Work request - Each line below is to be set down again exactly.

___

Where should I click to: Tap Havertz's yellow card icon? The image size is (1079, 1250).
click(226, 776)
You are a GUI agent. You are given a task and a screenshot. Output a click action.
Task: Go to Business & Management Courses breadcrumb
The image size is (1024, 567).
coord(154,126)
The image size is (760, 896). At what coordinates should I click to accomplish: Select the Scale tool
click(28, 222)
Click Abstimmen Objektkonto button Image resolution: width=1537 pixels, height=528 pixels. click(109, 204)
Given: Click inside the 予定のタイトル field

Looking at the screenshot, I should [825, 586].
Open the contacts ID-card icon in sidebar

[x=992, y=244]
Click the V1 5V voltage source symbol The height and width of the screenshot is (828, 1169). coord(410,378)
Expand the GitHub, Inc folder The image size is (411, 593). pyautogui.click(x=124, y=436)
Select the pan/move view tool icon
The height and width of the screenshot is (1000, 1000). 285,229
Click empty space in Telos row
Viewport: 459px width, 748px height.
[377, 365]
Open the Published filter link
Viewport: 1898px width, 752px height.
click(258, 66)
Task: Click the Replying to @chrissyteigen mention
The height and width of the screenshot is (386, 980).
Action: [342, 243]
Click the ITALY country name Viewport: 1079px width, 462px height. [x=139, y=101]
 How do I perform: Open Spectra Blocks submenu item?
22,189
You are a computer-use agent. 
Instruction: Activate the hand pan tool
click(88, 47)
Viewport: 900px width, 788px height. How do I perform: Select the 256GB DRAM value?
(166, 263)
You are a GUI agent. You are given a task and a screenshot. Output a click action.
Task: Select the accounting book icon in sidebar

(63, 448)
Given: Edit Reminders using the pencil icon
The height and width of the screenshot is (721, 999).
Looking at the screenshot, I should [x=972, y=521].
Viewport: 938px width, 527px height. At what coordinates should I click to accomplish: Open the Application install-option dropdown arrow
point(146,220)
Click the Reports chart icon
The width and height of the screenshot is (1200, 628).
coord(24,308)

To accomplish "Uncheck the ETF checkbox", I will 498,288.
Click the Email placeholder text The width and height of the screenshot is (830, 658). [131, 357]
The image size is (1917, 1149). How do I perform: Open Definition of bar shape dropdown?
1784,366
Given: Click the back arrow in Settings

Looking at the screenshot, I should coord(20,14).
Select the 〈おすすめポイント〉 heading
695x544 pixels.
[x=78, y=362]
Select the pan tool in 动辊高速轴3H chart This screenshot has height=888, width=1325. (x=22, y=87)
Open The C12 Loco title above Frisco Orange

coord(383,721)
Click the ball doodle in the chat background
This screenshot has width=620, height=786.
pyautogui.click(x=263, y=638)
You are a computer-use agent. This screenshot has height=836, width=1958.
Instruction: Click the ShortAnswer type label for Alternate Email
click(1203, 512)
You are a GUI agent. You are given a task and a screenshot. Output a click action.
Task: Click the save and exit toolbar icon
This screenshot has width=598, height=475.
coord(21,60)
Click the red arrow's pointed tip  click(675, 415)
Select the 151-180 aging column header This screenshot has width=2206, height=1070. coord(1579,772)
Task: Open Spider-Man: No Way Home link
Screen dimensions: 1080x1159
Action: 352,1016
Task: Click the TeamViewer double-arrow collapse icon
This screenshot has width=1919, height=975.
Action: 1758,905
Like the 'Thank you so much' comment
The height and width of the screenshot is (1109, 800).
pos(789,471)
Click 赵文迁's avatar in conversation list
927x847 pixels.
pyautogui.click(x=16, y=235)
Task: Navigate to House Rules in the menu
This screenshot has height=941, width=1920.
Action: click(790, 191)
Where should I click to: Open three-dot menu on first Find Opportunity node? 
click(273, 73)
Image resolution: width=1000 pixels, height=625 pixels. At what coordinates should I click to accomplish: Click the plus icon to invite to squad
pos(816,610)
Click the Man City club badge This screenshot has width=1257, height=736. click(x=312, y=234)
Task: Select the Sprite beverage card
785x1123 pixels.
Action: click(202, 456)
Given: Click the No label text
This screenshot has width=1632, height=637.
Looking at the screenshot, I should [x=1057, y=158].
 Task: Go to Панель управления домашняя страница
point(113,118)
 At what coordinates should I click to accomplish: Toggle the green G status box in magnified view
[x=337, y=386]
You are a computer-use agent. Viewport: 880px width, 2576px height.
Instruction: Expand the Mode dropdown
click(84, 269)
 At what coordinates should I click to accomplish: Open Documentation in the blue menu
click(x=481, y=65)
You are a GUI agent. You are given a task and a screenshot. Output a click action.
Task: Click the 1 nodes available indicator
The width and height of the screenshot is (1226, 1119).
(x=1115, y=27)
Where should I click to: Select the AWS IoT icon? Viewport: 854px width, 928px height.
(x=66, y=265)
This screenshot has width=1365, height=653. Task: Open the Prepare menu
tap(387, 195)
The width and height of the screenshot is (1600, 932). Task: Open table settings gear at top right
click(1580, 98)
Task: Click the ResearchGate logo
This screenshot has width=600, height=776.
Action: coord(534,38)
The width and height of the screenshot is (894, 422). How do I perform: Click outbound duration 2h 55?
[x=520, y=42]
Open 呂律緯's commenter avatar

___

Solution to the problem -
Where should I click to: Tap Havertz's yellow card icon? The image size is (1079, 1250).
click(226, 776)
You are a GUI agent. You are given a task and a screenshot. Output a click action.
Task: Go to Business & Management Courses breadcrumb
The image size is (1024, 567).
coord(154,126)
The image size is (760, 896). At what coordinates should I click to accomplish: Select the Scale tool
click(28, 222)
Click Abstimmen Objektkonto button Image resolution: width=1537 pixels, height=528 pixels. click(109, 204)
Given: Click inside the 予定のタイトル field

Looking at the screenshot, I should [825, 586].
Open the contacts ID-card icon in sidebar

[x=992, y=244]
Click the V1 5V voltage source symbol The height and width of the screenshot is (828, 1169). coord(410,378)
Expand the GitHub, Inc folder The image size is (411, 593). pyautogui.click(x=124, y=436)
Select the pan/move view tool icon
The height and width of the screenshot is (1000, 1000). 285,229
Click empty space in Telos row
Viewport: 459px width, 748px height.
[377, 365]
Open the Published filter link
Viewport: 1898px width, 752px height.
click(258, 66)
Task: Click the Replying to @chrissyteigen mention
The height and width of the screenshot is (386, 980).
Action: [342, 243]
Click the ITALY country name Viewport: 1079px width, 462px height. [x=139, y=101]
 How do I perform: Open Spectra Blocks submenu item?
22,189
You are a computer-use agent. 
Instruction: Activate the hand pan tool
click(88, 47)
Viewport: 900px width, 788px height. How do I perform: Select the 256GB DRAM value?
(166, 263)
You are a GUI agent. You are given a task and a screenshot. Output a click action.
Task: Select the accounting book icon in sidebar

(63, 448)
Given: Edit Reminders using the pencil icon
The height and width of the screenshot is (721, 999).
Looking at the screenshot, I should [x=972, y=521].
Viewport: 938px width, 527px height. At what coordinates should I click to accomplish: Open the Application install-option dropdown arrow
point(146,220)
Click the Reports chart icon
The width and height of the screenshot is (1200, 628).
coord(24,308)

To accomplish "Uncheck the ETF checkbox", I will 498,288.
Click the Email placeholder text The width and height of the screenshot is (830, 658). [131, 357]
The image size is (1917, 1149). How do I perform: Open Definition of bar shape dropdown?
1784,366
Given: Click the back arrow in Settings

Looking at the screenshot, I should coord(20,14).
Select the 〈おすすめポイント〉 heading
695x544 pixels.
[x=78, y=362]
Select the pan tool in 动辊高速轴3H chart This screenshot has height=888, width=1325. (x=22, y=87)
Open The C12 Loco title above Frisco Orange

coord(383,721)
Click the ball doodle in the chat background
This screenshot has width=620, height=786.
pyautogui.click(x=263, y=638)
You are a computer-use agent. This screenshot has height=836, width=1958.
Instruction: Click the ShortAnswer type label for Alternate Email
click(1203, 512)
You are a GUI agent. You are given a task and a screenshot. Output a click action.
Task: Click the save and exit toolbar icon
This screenshot has width=598, height=475.
coord(21,60)
Click the red arrow's pointed tip  click(675, 415)
Select the 151-180 aging column header This screenshot has width=2206, height=1070. coord(1579,772)
Task: Open Spider-Man: No Way Home link
Screen dimensions: 1080x1159
Action: 352,1016
Task: Click the TeamViewer double-arrow collapse icon
This screenshot has width=1919, height=975.
Action: 1758,905
Like the 'Thank you so much' comment
The height and width of the screenshot is (1109, 800).
pos(789,471)
Click 赵文迁's avatar in conversation list
927x847 pixels.
pyautogui.click(x=16, y=235)
Task: Navigate to House Rules in the menu
This screenshot has height=941, width=1920.
Action: click(790, 191)
Where should I click to: Open three-dot menu on first Find Opportunity node? 
click(273, 73)
Image resolution: width=1000 pixels, height=625 pixels. At what coordinates should I click to accomplish: Click the plus icon to invite to squad
pos(816,610)
Click the Man City club badge This screenshot has width=1257, height=736. click(x=312, y=234)
Task: Select the Sprite beverage card
785x1123 pixels.
Action: click(202, 456)
Given: Click the No label text
This screenshot has width=1632, height=637.
Looking at the screenshot, I should [x=1057, y=158].
 Task: Go to Панель управления домашняя страница
point(113,118)
 At what coordinates should I click to accomplish: Toggle the green G status box in magnified view
[x=337, y=386]
You are a computer-use agent. Viewport: 880px width, 2576px height.
Instruction: Expand the Mode dropdown
click(84, 269)
 At what coordinates should I click to accomplish: Open Documentation in the blue menu
click(x=481, y=65)
You are a GUI agent. You are given a task and a screenshot. Output a click action.
Task: Click the 1 nodes available indicator
The width and height of the screenshot is (1226, 1119).
(x=1115, y=27)
Where should I click to: Select the AWS IoT icon? Viewport: 854px width, 928px height.
(x=66, y=265)
This screenshot has width=1365, height=653. Task: Open the Prepare menu
tap(387, 195)
The width and height of the screenshot is (1600, 932). Task: Open table settings gear at top right
click(1580, 98)
Task: Click the ResearchGate logo
This screenshot has width=600, height=776.
Action: coord(534,38)
The width and height of the screenshot is (894, 422). How do I perform: Click outbound duration 2h 55?
[x=520, y=42]
Open 呂律緯's commenter avatar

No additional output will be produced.